Mais qu'est-ce donc que la balâgha ?
Résumé
La traduction usuelle de balâgha (ici mis pour ‘ilm al-balâgha, à peu près « science de l'efficience ») par « rhétorique » peut être la meilleure ou la pire des choses. La pire, si l'on projette sur la balâgha ce qu'est étymologiquement la rhétorique et qu'elle fut pendant des siècles –un art oratoire– ou ce qu'elle est finalement devenue –la rhétorique restreinte aux figures. La meilleure, si c'est l'occasion d'une comparaison et d'une confrontation. Au demeurant, une telle comparaison est nécessaire dans l'espace musulman classique, où coexistent deux discours « rhétoriques » : l'un, la khatâba, est « l'une des sciences logiques », l'autre, la balâgha, est « une des sciences de la langue arabe », en adoptant la terminologie d'Ibn Khaldûn, m. 808/1416, dans la Muqaddima : 2006 marquant le 600ème anniversaire de sa mort, nous prendrons le chapitre qu'il consacre dans son grand œuvre à la rhétorique comme texte de référence. La Logique étant une partie de la falsafa, le premier se désigne donc comme une rhétorique « philosophique ». Il prolonge au premier chef la Rhétorique d'Aristote, s'en présentant comme un commentaire, mais sans la répéter, ne serait-ce que parce que la cité islamique n'est pas la cité grecque. Est-ce à dire que l'autre, la balâgha, se désigne comme une rhétorique « littéraire » ? L'objet de la présente contribution est double : d'une part donner une vue aussi synthétique que possible de la balâgha dans son état final ; d'autre part montrer qu'au fil du temps la balâgha sera de mieux en mieux intégrée au corps des disciplines théologico-juridiques en islam, se comportant, par rapport à elles, comme un véritable ars ancillaris.

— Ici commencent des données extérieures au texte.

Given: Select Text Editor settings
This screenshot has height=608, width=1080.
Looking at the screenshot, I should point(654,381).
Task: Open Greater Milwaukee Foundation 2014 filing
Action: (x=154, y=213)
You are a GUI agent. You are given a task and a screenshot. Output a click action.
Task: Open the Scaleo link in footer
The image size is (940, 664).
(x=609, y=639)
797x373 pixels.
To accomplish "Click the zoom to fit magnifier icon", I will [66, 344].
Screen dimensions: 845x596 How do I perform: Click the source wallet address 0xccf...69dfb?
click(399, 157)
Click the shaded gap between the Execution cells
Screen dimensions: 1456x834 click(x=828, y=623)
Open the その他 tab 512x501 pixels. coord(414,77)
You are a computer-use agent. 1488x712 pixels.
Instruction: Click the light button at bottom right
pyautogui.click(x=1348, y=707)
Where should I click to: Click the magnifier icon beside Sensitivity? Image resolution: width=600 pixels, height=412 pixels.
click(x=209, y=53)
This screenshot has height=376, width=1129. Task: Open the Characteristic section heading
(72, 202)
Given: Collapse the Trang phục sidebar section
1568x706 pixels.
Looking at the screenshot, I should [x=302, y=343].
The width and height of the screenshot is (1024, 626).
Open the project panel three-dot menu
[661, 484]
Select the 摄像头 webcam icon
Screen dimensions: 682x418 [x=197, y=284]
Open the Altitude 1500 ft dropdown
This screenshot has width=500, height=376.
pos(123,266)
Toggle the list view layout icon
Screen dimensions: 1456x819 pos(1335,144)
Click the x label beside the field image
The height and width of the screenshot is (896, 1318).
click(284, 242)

Nous soulignerons en particulier son rôle dans deux domaines : celui, bien connu, en théologie, où elle alimente le dogme du 'i‘jâz al-Qur'ân (« inimitabilité du Coran »); celui, moins connu, en droit, où elle constitue l'armature de l'herméneutique juridique. Pour être complet, il faudrait également mentionner l'intersection balâgha/tafsîr que constitue le commentaire coranique de Zamakhsharî (m. 538/1144) et qui n'a pas échappé à Ibn Khaldûn.